Lorca
Lorca guarda silencio en memoria de Miguel Ángel Blanco 28 años después
Lorca, 10 de julio de 2025 – El silencio volvió a apoderarse este jueves del corazón de Lorca, donde Corporación Municipal y autoridades se concentraron frente al Ayuntamiento, en la Plaza de España, para rendir homenaje a Miguel Ángel Blanco, el joven concejal de Ermua secuestrado y asesinado por ETA hace 28 años. El acto conmemorativo se ha celebrado coincidiendo con el XVIII aniversario del brutal crimen, símbolo del despertar ciudadano frente al terrorismo.

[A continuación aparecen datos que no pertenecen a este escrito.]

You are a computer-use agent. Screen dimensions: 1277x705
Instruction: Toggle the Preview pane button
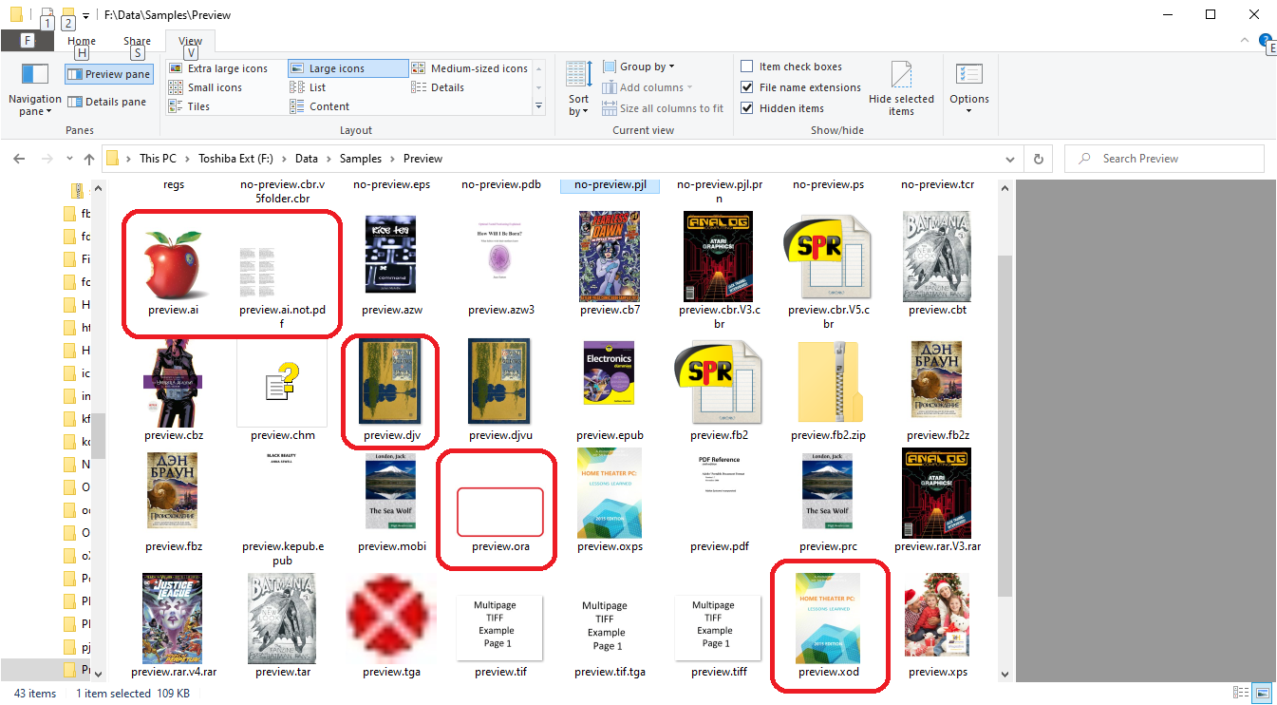(x=107, y=73)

El alcalde, Fulgencio Gil Jódar, encabezó el homenaje con una firmes declaraciones ante la prensa en el que rememoró aquellos días de julio de 1997 que marcaron un antes y un después en la historia reciente de España:
“Lo secuestraron, lo metieron en el maletero de un coche, lo llevaron a un bosque de Lasarte y le dispararon dos veces en la cabeza. No murió en el acto. ETA alargó su agonía durante doce horas. Fue una crueldad sin precedentes”.

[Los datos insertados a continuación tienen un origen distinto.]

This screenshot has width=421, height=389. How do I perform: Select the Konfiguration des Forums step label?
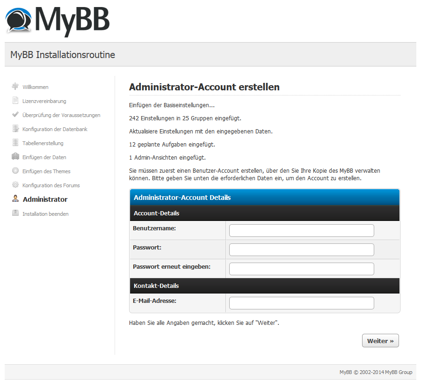[x=51, y=185]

El regidor no evitó pronunciarse con firmeza sobre el presente político, acusando a EH Bildu de mantener viva la ideología de exclusión y odio que representaba ETA, e instando al Gobierno central a no pactar con sus herederos políticos:
“Es indecente que un presidente se siente y gobierne con quienes chantajearon a toda la sociedad. No todo vale en política. No se puede humillar a las víctimas con homenajes a los asesinos”.

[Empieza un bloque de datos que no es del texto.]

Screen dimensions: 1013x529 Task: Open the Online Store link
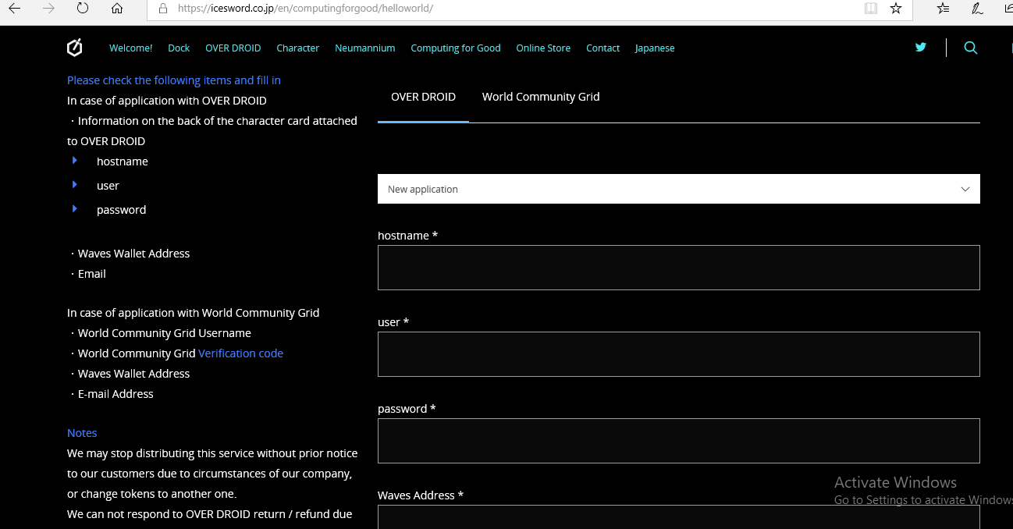point(542,48)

El acto sirvió también para recordar que Lorca mantiene viva la memoria de Miguel Ángel Blanco con una calle que lleva su nombre en pleno centro urbano y con homenajes anuales que, en ocasiones, han contado con la presencia de su hermana, María del Mar Blanco.
“Hoy guardamos silencio, pero no para olvidar, sino para que las futuras generaciones sepan lo que ocurrió y no permitan que se repita”, declaró el alcalde, reivindicando el Espíritu de Ermua como “patrimonio de todos los españoles”.
Lorca se suma así, un año más, a los actos que en todo el país mantienen viva la figura de Miguel Ángel Blanco, víctima número 778 de ETA, como símbolo de la unidad, la dignidad y la resistencia frente al terrorismo.